Parents on average owed an estimated $35,600 in these loans at the time of their children’s college graduation last spring, according to Mr. Kantrowitz. They owed nearly $6,400 on average (not adjusted for inflation) in the spring of 1993.
One parent who falls into this category is Christopher Raymond of North Danville, Vt., who was a high-school history teacher for 32 years.
Mr. Raymond currently owes around $136,000 in Parent Plus loans that he signed up for to help pay for his two children’s college education.
The debt upended his retirement, forcing him to find new employment in order to pay the loans. Each month, he pays some $1,100—about a quarter of his monthly take-home income—toward the loans.
His ex-wife, Lori Raymond, 56, pays an additional roughly $800 a month toward the loans. Unable to pay for emergency expenses, including replacing his broken stove and fixing his roof, he used a personal loan to cover those costs.
Mr. Raymond, 60 years old, believes he will be stuck paying this bill into his 70s.

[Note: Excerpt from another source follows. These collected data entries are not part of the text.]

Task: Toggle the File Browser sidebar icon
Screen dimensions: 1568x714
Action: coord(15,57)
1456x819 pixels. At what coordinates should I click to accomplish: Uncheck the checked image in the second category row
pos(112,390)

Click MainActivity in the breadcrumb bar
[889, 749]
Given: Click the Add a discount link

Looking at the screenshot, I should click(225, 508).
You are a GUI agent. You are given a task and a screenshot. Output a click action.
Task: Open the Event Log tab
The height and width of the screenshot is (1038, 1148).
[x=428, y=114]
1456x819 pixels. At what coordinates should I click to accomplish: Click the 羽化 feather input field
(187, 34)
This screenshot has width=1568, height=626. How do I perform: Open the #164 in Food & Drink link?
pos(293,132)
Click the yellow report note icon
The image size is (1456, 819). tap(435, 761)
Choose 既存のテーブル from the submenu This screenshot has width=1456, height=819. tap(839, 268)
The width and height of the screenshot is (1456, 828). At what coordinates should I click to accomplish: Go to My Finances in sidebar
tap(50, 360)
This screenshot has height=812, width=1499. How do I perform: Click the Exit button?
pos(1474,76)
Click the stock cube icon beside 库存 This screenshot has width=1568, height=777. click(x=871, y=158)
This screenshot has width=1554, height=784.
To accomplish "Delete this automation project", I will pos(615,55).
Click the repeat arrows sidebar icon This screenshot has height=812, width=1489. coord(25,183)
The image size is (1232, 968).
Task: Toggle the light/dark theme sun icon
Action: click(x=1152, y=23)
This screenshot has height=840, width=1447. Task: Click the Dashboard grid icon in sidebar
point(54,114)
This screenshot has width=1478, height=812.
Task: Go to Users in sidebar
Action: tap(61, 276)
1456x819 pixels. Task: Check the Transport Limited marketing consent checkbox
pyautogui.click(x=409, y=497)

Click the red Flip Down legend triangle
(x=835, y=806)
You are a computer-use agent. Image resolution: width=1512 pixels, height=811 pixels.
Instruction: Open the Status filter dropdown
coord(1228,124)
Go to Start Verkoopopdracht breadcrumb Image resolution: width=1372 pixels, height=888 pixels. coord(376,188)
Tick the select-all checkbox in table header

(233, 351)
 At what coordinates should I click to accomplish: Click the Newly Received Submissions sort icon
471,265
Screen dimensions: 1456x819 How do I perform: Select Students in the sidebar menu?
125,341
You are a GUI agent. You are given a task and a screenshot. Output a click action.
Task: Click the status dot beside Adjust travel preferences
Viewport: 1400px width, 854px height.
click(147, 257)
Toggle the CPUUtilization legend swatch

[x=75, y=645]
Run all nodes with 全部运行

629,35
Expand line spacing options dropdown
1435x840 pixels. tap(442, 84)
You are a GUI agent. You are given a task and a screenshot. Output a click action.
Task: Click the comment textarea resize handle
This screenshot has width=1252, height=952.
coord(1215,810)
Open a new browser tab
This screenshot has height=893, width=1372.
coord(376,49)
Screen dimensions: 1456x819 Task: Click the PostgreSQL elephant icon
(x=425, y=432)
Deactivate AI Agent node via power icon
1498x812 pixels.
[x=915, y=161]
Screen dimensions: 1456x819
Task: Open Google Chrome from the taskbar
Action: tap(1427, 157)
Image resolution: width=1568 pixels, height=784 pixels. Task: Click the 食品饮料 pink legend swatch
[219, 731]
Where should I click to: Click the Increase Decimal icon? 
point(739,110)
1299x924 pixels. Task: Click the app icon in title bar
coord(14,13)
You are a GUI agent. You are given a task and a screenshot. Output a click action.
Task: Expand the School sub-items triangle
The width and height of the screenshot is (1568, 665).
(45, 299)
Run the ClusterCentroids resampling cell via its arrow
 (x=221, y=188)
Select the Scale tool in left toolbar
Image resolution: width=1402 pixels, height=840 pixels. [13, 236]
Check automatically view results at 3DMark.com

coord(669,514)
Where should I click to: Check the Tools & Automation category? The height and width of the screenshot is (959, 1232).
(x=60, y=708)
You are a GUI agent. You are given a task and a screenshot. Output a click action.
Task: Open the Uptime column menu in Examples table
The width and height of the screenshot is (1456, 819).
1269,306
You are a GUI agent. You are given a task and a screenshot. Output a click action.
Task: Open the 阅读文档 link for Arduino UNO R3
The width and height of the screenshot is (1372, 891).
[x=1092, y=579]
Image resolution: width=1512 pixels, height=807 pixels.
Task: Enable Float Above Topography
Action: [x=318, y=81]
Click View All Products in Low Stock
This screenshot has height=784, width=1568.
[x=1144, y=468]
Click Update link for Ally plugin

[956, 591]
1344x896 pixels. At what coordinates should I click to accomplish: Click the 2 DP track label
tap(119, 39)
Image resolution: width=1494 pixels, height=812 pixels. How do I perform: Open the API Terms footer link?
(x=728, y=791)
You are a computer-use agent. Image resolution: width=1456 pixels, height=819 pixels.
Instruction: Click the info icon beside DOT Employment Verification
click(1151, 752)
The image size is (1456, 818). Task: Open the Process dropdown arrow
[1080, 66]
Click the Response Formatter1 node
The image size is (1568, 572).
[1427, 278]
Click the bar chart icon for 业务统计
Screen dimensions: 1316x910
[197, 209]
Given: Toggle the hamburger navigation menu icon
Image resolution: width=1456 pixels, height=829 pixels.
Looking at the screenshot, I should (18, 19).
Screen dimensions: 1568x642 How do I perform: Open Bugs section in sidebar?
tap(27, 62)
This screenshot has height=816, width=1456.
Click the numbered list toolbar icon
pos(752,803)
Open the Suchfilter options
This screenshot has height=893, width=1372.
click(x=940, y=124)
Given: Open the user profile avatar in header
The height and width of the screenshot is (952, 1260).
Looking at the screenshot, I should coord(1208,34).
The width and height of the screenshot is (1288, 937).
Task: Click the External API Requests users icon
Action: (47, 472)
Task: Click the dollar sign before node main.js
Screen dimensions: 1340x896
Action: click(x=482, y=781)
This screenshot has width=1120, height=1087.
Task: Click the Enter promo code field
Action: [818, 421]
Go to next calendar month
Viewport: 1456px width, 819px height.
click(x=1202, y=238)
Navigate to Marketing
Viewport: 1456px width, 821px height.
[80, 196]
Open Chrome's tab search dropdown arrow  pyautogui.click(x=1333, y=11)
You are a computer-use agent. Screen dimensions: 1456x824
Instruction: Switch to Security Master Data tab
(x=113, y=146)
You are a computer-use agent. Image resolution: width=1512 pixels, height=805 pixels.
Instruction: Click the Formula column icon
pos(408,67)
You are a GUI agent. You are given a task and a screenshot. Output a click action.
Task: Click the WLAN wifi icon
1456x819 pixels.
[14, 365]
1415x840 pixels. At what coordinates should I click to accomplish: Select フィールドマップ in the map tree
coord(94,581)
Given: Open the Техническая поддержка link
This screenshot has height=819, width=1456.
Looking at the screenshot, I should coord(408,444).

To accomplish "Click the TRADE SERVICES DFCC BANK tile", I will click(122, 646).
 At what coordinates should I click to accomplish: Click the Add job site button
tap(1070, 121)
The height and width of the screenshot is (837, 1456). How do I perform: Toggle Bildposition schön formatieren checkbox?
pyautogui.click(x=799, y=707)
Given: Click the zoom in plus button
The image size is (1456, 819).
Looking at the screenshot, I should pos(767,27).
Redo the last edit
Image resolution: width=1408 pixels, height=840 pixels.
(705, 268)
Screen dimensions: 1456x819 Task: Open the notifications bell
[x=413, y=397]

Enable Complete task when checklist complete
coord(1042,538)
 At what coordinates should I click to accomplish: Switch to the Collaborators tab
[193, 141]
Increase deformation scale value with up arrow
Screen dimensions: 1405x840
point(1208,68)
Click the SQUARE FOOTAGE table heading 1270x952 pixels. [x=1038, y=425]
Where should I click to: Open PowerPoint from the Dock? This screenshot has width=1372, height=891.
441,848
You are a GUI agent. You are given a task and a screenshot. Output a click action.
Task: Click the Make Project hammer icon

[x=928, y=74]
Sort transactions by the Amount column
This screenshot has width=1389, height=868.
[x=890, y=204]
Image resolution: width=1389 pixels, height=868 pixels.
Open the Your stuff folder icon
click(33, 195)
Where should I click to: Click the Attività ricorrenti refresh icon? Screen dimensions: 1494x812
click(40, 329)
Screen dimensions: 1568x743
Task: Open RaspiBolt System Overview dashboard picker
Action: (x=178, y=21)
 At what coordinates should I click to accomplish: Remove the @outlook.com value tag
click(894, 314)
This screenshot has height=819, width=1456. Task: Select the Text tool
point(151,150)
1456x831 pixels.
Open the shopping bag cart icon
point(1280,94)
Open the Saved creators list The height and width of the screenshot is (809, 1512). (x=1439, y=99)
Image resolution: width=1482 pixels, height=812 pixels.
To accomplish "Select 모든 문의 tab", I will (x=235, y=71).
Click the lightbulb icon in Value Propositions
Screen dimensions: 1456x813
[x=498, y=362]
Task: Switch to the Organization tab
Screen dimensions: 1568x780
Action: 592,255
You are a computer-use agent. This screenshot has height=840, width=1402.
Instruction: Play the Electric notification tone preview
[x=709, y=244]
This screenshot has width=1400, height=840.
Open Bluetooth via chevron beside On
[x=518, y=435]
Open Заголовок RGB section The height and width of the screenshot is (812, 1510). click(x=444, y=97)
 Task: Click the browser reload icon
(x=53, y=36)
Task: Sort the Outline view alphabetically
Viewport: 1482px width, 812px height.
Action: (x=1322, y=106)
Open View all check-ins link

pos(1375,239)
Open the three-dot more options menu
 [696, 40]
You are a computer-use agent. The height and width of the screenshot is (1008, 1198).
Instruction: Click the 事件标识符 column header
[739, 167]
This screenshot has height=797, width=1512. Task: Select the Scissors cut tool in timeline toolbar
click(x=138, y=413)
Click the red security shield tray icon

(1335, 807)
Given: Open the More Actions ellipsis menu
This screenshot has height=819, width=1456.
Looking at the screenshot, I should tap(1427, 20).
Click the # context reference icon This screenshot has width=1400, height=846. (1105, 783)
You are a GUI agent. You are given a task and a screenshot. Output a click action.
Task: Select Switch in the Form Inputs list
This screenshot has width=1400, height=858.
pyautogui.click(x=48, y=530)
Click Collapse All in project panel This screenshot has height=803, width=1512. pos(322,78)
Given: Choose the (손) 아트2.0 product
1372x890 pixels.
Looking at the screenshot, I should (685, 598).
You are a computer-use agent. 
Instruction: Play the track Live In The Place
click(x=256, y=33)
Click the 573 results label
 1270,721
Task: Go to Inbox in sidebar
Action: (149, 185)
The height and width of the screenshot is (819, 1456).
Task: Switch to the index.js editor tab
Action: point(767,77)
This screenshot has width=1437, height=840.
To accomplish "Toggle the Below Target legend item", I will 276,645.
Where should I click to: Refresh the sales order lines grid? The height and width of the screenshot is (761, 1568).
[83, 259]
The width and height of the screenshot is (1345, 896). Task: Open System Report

“It’s a very dark cloud that’s
always in the back of my mind,”
His decision to sign up for the loans stems back to his own upbringing. Both of his parents lived through the Great Depression, and his mother who was a teacher and father who was a university professor instilled in him the belief that a college education was a ticket to a better life. When his daughter got accepted to Ursinus College more than a decade ago, he found it difficult to tell her it would be too costly to attend.
“How do you say to your child, ‘We insisted you work hard and go for the brass ring’ and ‘oops we can’t help you?’ ”he said.
His daughter received some grants and signed up for student loans. Mr. Raymond also signed up for loans to help pay the remaining college costs. Later on, when his son began college at the University of Maine, Mr. Raymond took out more loans.
Despite the burden, Mr. Raymond said he doesn’t regret giving his children the opportunity to go to college. He just wishes there was a way to make his monthly payments more manageable.
For seniors, adding student debt is not an isolated problem. When an older borrower has a student loan, it can often force that person to take on other loans, such as credit cards, to pay for everyday expenses.
Raymond Abdullah, 65 years old, has around $40,000 of credit-card debt and a balance of about $11,000 on a federal Plus loan he signed up for to pay for his son’s tuition about 22 years ago.
The credit card debt grew over the past decade after he retired from work as a jeweler. He finds himself turning to cards more often to pay for everyday expenses including gas and groceries.
He says he needs to keep cash on hand to pay for other expenses, including the $400 monthly payment towards the college loan.
The debt, he says, “affects your blood pressure, it affects your overall well-being,” he said. “At this age you don’t expect to be in debt. It’s not where you want to be.”
Mr. Grgas-Cice, meanwhile, has found some relief. He consulted with Evan Denerstein, senior staff attorney at Mobilization for Justice, a civil legal services organization. The attorney helped enroll him in a federal payment plan that stopped the garnishment tied to his student loans.
That plan allows people whose income is below 150% of the federal poverty guideline to technically be considered on time with their payments with the loan while making no payments toward it.
As long as Mr. Grgas-Cice meets the requirements of the plan every year, his balance will continue to grow for 20 years and it will eventually be written off by the U.S. government. However, the debt that is forgiven may be taxable.
“I have no savings—what are they going to take from me?” he said.